Introduction
COPA (Compiler and Prompt Optimization) is a synergistic framework that alternates between optimizing model parameters (via demonstration selection/compilation) and optimizing prompt instructions. Instead of choosing either good examples or good instructions, COPA optimizes both in a coordinated loop.
The Cycle: COPA works by treating the optimization space as unified.

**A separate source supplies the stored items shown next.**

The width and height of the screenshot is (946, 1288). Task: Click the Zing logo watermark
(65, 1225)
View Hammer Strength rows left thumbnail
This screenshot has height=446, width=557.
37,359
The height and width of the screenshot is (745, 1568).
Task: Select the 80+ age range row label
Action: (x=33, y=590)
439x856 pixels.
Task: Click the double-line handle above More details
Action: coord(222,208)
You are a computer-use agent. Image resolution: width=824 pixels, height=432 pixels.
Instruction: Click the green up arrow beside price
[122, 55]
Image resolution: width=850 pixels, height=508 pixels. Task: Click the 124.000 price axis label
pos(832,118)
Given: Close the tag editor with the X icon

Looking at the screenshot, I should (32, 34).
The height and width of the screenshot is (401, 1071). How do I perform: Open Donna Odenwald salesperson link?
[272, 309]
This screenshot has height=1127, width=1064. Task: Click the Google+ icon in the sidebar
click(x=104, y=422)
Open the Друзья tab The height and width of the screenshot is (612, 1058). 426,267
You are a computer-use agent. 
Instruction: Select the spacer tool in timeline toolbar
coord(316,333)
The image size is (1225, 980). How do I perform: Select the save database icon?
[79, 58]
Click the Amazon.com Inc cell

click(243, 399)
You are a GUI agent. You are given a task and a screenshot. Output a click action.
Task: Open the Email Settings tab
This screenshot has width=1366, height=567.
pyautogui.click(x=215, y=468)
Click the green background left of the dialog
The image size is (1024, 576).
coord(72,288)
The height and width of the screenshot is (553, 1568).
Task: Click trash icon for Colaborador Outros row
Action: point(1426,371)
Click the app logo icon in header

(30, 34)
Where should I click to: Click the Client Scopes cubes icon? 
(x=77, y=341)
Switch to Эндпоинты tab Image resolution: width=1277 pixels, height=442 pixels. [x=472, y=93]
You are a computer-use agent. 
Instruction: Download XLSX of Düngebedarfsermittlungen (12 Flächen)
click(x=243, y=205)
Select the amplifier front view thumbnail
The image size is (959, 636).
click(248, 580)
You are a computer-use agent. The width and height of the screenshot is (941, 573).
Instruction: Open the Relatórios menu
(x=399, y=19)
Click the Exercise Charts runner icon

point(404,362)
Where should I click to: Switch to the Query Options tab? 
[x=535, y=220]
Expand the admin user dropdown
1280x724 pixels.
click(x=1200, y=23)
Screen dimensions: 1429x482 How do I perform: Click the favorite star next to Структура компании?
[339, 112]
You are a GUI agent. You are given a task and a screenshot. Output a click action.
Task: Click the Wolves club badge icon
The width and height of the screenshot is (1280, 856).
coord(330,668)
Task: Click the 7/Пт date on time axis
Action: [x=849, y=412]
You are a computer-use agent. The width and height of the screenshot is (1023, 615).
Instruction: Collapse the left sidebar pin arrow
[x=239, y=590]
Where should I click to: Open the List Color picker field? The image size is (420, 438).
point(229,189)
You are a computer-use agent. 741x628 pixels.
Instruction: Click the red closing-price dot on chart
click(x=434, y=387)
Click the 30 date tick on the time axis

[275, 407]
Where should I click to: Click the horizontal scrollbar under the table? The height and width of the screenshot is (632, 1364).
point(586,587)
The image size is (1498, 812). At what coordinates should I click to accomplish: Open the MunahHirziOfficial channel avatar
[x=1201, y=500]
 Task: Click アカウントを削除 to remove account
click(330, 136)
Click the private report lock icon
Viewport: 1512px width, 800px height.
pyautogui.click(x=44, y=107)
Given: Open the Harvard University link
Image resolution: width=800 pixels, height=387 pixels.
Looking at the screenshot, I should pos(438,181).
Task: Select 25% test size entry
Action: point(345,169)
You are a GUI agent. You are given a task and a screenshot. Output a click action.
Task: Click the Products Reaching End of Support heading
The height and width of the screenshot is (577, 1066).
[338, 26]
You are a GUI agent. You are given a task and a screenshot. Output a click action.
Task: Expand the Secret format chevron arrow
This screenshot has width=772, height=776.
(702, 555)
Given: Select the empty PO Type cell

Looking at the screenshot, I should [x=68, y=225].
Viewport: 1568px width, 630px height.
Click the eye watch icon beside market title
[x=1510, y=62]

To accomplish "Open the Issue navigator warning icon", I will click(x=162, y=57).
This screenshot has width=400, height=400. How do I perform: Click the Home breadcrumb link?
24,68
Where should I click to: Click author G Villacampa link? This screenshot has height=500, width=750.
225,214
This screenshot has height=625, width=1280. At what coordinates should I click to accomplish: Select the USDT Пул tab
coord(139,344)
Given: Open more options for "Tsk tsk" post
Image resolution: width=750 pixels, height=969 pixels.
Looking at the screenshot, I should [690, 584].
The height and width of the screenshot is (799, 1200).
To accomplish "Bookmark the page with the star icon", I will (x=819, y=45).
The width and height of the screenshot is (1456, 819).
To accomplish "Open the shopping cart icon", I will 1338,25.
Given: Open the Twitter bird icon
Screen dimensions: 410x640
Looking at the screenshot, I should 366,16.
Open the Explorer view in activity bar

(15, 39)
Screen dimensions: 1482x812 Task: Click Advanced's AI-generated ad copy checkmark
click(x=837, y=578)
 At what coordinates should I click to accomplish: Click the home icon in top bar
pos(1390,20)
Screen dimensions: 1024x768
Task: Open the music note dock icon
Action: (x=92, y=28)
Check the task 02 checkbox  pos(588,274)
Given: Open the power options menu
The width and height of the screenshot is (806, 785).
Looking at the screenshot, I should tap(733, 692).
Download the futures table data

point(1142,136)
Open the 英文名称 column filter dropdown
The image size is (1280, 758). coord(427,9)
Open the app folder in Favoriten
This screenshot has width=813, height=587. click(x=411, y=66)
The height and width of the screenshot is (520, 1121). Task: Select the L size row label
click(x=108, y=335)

It iterates between a "Compilation Phase" (finding better examples) and a "Prompt Phase" (finding better descriptions), transferring insights between the two.
Core Principles
- Unified Optimization Space: Prompts and demonstrations are optimized together.
- Iterative Refinement: Phase 1 (Compilation) informs Phase 2 (Content/Prompt), and vice versa.
- Knowledge Transfer: Insights from compilation (e.g., "these examples work best") help the prompt optimizer (e.g., "therefore, we should emphasize this rule").
💻 Implementation Strategy
Implementing COPA involves creating a custom optimizer class that orchestrates the two phases.
class COPAOptimizer:
def optimize(self, program, trainset, valset):
# Iterative Loop
for i in range(self.max_iterations):
# Phase 1: Compilation (Demonstrations)
# Uses BootstrapFewShot to find best examples
if i % 2 == 0:
print("Phase 1: Compilation")
program = self.compilation_phase(program, trainset)
# Phase 2: Prompt Optimization (Instructions)
# Uses MIPRO to refine instructions based on current examples
else:
print("Phase 2: Prompt Optimization")
program = self.prompt_phase(program, trainset)
# Check for convergence...
return program✨ Best Practices
- Start with Compilation: It's usually better to anchor the model with good examples first before refining the instructions.
- Balanced Iterations: 2-3 full cycles (4-6 total phases) are usually sufficient for convergence.
- Use Constraints: Applying constraints (as learned in the previous section) helps stabilize the alternating optimization steps.